# RECORDS:

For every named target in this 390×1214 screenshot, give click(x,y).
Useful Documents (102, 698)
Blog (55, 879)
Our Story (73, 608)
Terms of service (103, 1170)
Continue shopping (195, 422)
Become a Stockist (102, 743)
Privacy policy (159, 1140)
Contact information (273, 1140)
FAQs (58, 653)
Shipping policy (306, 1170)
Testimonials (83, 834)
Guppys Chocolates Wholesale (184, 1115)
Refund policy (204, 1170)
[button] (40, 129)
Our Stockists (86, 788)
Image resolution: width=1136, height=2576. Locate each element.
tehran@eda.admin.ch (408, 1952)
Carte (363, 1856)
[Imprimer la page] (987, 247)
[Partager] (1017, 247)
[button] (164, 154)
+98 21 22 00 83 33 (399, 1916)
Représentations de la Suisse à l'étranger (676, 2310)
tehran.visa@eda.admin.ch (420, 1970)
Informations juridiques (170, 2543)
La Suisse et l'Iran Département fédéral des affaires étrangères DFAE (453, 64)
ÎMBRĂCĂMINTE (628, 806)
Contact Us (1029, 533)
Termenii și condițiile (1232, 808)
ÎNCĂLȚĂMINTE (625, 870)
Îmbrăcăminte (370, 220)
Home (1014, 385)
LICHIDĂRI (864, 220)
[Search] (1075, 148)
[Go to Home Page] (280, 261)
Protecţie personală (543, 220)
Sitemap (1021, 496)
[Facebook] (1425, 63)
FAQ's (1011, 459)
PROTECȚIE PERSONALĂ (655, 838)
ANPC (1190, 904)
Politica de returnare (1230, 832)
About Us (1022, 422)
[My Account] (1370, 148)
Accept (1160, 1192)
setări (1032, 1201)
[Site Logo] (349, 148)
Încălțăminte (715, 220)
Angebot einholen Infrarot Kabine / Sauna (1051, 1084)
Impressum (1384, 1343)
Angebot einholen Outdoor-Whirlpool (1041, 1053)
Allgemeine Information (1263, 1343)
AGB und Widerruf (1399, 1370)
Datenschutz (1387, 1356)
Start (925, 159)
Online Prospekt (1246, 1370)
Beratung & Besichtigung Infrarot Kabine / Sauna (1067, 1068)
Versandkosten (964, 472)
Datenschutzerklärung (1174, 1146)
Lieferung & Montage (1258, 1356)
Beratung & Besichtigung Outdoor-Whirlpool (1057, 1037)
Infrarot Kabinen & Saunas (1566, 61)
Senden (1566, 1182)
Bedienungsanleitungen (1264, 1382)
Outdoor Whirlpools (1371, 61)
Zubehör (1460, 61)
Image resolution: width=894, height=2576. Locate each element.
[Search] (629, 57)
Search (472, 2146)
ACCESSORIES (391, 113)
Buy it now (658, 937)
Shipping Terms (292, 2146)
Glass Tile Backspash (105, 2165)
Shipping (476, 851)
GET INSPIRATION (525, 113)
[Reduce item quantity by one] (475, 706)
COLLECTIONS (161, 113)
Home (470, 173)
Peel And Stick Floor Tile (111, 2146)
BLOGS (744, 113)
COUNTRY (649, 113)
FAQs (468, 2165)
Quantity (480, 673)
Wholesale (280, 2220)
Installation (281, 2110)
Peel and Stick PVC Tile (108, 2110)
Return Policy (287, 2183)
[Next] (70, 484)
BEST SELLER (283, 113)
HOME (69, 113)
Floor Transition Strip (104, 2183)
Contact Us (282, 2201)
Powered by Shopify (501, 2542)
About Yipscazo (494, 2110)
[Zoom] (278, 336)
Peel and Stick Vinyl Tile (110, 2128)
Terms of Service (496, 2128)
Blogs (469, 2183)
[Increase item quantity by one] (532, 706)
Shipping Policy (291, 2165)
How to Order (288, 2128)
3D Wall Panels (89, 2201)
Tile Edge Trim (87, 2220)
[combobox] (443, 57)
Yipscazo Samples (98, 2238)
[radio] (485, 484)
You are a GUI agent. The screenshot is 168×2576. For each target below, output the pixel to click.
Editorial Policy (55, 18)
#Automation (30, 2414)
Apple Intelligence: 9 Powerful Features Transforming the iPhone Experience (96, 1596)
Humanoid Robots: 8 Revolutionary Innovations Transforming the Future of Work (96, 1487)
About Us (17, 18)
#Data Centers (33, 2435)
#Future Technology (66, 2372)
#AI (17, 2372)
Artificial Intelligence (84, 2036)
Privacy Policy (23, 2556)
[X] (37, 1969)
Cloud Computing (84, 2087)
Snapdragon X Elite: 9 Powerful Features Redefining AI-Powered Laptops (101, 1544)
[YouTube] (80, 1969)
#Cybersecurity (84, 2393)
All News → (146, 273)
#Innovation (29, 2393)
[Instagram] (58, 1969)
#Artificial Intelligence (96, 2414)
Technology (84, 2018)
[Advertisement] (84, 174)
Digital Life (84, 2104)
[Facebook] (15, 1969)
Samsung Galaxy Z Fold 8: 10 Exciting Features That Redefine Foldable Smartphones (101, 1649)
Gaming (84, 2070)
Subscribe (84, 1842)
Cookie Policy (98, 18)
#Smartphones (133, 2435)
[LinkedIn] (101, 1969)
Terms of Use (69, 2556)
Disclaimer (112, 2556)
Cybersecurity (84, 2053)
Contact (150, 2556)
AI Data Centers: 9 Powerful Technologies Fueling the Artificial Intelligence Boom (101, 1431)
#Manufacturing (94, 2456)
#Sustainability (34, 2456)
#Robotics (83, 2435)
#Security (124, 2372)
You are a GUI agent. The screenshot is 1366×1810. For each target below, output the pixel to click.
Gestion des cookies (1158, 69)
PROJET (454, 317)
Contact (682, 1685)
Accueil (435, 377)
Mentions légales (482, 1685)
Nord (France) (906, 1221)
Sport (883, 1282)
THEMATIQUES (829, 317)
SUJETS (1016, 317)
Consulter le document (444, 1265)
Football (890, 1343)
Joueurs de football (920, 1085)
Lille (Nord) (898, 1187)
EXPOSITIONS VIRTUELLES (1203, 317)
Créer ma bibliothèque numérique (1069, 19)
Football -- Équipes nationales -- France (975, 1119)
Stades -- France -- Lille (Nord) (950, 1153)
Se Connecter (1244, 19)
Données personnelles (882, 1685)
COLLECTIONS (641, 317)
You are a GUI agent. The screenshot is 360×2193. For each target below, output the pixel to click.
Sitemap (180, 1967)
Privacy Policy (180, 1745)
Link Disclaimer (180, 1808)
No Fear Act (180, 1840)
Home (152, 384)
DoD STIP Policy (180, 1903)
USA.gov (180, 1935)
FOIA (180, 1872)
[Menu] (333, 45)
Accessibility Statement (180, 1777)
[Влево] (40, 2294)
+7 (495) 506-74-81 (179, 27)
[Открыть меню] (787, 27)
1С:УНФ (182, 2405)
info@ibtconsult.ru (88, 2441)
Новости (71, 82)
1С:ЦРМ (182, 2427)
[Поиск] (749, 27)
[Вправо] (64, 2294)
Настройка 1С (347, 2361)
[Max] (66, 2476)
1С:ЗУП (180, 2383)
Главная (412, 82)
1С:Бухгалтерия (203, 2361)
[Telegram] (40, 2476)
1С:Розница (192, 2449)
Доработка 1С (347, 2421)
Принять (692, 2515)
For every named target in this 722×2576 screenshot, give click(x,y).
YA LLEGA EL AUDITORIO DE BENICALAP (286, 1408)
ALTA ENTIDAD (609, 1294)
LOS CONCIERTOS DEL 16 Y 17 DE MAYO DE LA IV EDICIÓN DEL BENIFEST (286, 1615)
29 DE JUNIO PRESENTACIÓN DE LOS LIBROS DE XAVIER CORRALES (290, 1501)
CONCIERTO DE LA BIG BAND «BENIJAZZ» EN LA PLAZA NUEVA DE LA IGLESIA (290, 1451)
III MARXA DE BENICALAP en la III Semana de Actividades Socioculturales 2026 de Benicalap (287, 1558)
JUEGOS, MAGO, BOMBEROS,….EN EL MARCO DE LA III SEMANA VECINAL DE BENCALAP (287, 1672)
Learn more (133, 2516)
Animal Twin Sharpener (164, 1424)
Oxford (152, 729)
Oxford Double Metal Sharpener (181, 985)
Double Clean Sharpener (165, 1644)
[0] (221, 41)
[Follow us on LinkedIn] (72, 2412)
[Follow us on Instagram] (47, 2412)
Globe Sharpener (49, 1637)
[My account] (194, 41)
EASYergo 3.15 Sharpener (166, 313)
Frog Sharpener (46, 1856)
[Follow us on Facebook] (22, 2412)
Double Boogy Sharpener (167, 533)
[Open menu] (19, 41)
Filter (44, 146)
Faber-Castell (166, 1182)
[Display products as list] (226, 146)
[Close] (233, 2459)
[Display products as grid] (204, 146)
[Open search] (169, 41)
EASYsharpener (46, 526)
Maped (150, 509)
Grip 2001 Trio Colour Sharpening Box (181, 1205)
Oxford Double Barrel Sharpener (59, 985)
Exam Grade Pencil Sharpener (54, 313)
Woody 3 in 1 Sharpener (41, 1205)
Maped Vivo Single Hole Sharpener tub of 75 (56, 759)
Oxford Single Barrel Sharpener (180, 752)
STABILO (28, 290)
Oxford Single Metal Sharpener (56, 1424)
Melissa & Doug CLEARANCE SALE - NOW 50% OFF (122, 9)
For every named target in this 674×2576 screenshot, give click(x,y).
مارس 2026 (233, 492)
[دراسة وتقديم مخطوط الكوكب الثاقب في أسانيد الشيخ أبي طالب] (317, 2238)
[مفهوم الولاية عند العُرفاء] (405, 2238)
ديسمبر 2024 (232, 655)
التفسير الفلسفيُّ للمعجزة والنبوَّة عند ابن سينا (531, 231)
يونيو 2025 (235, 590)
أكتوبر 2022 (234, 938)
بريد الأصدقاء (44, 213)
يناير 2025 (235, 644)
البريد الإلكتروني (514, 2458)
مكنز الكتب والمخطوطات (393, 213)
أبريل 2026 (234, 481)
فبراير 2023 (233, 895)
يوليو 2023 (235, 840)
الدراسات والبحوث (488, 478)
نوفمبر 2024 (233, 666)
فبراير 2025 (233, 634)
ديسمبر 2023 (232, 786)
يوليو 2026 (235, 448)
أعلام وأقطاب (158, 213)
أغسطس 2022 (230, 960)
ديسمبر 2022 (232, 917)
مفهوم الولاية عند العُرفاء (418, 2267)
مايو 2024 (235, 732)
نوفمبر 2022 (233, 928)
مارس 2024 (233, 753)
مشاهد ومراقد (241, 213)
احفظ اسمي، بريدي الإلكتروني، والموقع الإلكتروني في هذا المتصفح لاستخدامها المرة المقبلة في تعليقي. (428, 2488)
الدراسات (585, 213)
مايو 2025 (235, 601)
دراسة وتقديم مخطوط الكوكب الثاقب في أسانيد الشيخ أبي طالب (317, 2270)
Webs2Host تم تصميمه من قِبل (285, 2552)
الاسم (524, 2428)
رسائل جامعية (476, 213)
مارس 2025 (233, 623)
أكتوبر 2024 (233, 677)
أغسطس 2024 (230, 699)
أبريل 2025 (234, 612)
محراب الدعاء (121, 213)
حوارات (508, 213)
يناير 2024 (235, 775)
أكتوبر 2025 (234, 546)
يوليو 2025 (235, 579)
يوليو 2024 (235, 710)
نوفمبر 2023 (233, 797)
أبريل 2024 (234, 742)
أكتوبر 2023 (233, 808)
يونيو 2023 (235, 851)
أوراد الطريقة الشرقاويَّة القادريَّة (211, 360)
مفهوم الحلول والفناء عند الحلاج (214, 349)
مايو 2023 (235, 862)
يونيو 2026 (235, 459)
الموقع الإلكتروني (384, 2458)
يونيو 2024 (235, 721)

# EXERCISE REQUIREMENTS:
What is asked for is an exact copy of the lines above from the one containing "Angebot einholen Infrarot" through the one containing "Image resolution: width=894, height=2576.", and only those.

# OUTPUT:
Angebot einholen Infrarot Kabine / Sauna (1051, 1084)
Impressum (1384, 1343)
Angebot einholen Outdoor-Whirlpool (1041, 1053)
Allgemeine Information (1263, 1343)
AGB und Widerruf (1399, 1370)
Datenschutz (1387, 1356)
Start (925, 159)
Online Prospekt (1246, 1370)
Beratung & Besichtigung Infrarot Kabine / Sauna (1067, 1068)
Versandkosten (964, 472)
Datenschutzerklärung (1174, 1146)
Lieferung & Montage (1258, 1356)
Beratung & Besichtigung Outdoor-Whirlpool (1057, 1037)
Infrarot Kabinen & Saunas (1566, 61)
Senden (1566, 1182)
Bedienungsanleitungen (1264, 1382)
Outdoor Whirlpools (1371, 61)
Zubehör (1460, 61)
Image resolution: width=894, height=2576. Locate each element.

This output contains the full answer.